Text provided –

*** Begin section ***

Mimi Pockross of Denver, CO
Whenever I have needed a correction, I have come to Canyon Ranch.
It started in the late eighties. I was a forty-something wife and the mother of two boys and had recently moved to Denver from Chicago. I was overwhelmed with my dual responsibilities as owner of a Southwestern arts and crafts gallery that I had started in 1984. I felt very isolated in my new city and I was totally traumatized and stressed out with my 24/7 responsibilities. I needed some help.
I had learned about Canyon Ranch from the New York Times travel section and from other travel magazine articles that were constantly touting this new and unique experiment in “life enhancement.” Out of desperation one day when I was down in the dumps, I rang up the Spa Connection, a local organization which had not long before started to book spa trips – mostly to Canyon Ranch, since there were only one or two other spas at the time. I can still recall the conversation with Nona Feiner, the CEO and founder. “Do you want to go for the three day package or the five day?” I knew I’d take the three. It was all I could do to muster up the courage to spend the fee at the time and to justify going. “Well,” she went on. “A scheduler from the Ranch will call you shortly and help you plan your spa treatments.” I was already hooked.

*** End section ***

Required work –
- a) Answer the following questions from the Canyon Ranch account above, with each answer on its own line:
(i) In what year did the writer start the Southwestern arts and crafts gallery?
(ii) In which newspaper's travel section did the writer learn about Canyon Ranch?
(iii) Which package length did the writer choose when booking?
- b) Continue the Canyon Ranch account from its final sentence, keeping the writer's first-person voice.

Data –
*** Begin section ***

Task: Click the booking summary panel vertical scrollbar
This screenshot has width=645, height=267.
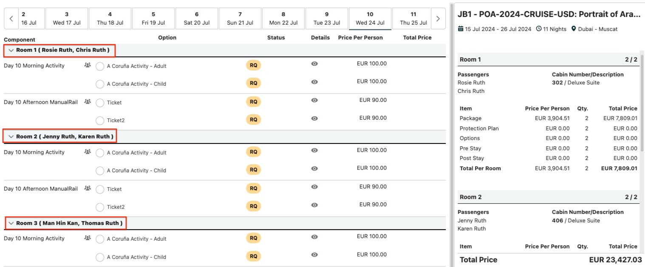Action: pyautogui.click(x=642, y=102)
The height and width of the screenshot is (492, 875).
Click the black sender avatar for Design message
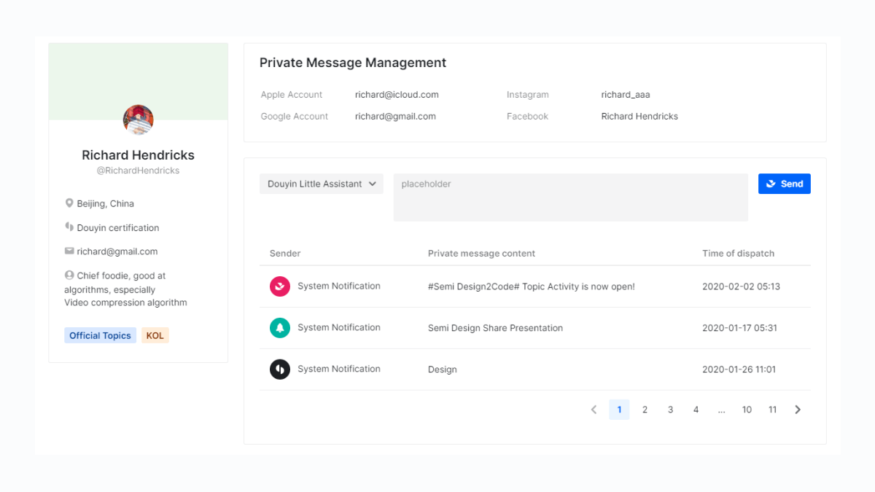click(280, 370)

*** End section ***

Replies –
- a)
(i) 1984
(ii) The New York Times
(iii) The three-day package

- b)
Though I have returned to Canyon Ranch many more times since then, the most vivid of my memories remains the first. There was the van trip to the main entrance, the approach on dry dusty roads sporadically populated with saguaro cacti, the cool and calm Mexican tiled foyer, the living room filled with all the same Southwestern artifacts I was selling in my gallery, the grand piano, the fireplace, the inviting and beautifully upholstered chairs, the library.
At the time the rules for spa life were pretty rigid. All of us were relegated to meals that, though delicious, were under 1,500 calories, with few choices. Each night we would all look forward to the one “mocktail,” tomato juice with a bushy stalk of celery. There were no salad bars, no pasta bars, no choices other than the three meals a day. Of course, no alcohol was served. I recall that some people would try the regimen for a couple of days and then go AWOL into Tucson for some Mexican burritos.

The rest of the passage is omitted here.